Also on this date
In 1789, the Constitution of the United States went into effect as the first Federal Congress met in New York. (The lawmakers then adjourned for lack of a quorum.)
In 1865, at his inauguration for a second term in office, President Abraham Lincoln declared, with the end of the Civil War in sight: “With malice toward none, with charity for all.”
In 1974, the first issue of People magazine, then called People Weekly, was published by Time-Life Inc.; on the cover was actor Mia Farrow.
In 1987, President Ronald Reagan addressed the nation on the IranContra affair, acknowledging that his overtures to Iran had “deteriorated” into an arms-for-hostages deal.
In 1994, in New York, four extremists were convicted of the 1993 World Trade Center bombing that killed six people and injured more than a thousand.
In 1994, actor-comedian John Candy died in Durango, Mexico, at age 43.
In 1998, the U.S. Supreme Court ruled that sexual harassment at work can be illegal even when the offender and victim are of the same gender.
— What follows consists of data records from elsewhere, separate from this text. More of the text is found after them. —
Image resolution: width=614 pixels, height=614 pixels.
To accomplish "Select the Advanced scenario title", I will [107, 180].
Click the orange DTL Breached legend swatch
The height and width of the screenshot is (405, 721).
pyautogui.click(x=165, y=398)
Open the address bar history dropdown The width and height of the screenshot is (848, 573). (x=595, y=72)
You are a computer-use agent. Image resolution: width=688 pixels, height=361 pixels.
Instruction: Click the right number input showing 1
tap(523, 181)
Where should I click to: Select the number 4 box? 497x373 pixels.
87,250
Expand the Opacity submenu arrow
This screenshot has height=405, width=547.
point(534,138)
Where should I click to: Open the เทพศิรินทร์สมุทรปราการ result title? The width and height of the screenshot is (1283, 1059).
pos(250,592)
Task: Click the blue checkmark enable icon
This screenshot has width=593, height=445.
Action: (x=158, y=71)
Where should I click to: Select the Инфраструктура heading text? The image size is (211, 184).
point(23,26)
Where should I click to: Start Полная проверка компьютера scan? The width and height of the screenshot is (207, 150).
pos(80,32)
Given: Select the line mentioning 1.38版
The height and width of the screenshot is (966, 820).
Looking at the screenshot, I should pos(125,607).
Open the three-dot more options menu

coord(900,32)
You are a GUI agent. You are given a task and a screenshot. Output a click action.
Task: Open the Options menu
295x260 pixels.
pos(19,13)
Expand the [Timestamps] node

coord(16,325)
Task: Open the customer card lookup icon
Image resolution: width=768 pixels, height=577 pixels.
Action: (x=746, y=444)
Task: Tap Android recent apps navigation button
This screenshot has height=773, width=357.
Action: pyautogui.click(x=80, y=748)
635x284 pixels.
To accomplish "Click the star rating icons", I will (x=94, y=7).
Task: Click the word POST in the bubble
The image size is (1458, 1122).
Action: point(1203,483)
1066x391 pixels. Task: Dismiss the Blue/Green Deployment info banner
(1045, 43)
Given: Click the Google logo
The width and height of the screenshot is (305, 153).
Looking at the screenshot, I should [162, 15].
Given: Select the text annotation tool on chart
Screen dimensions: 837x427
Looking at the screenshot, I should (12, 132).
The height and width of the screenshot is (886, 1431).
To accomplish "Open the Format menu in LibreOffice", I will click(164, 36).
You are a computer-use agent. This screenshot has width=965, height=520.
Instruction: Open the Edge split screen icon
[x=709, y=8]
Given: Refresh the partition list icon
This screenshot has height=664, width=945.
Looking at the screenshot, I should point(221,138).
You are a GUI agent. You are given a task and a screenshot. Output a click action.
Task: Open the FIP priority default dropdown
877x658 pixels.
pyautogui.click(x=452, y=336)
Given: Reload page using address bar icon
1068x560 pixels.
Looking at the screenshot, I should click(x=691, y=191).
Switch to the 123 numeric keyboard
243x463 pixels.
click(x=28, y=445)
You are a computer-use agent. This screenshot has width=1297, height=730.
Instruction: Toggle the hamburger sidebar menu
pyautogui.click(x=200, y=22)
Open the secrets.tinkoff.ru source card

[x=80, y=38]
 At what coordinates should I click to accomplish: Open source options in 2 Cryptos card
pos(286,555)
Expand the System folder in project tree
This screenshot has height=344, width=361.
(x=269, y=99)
In 2015, the Justice Department cleared Darren Wilson, a white former Ferguson, Missouri, police officer, in the fatal shooting of Michael Brown, a Black 18-year-old, but also issued a scathing report calling for sweeping changes in city law enforcement practices.
In 2018, former Russian spy Sergei Skripal and his daughter were found unconscious on a bench in the southwestern English city of Salisbury, surviving what British authorities said was a murder attempt using a nerve agent.
Ten years ago: Libyan leader Moammar Gadhafi’s regime struck back at its opponents with an attack on Zawiya, the closest opposition-held city to Tripoli.
Five years ago: The U.S. Supreme Court blocked enforcement of a Louisiana clinic regulation law placing new restrictions on abortion.
One year ago: The House passed an $8.3 billion measure aimed at speeding the development of coronavirus vaccines.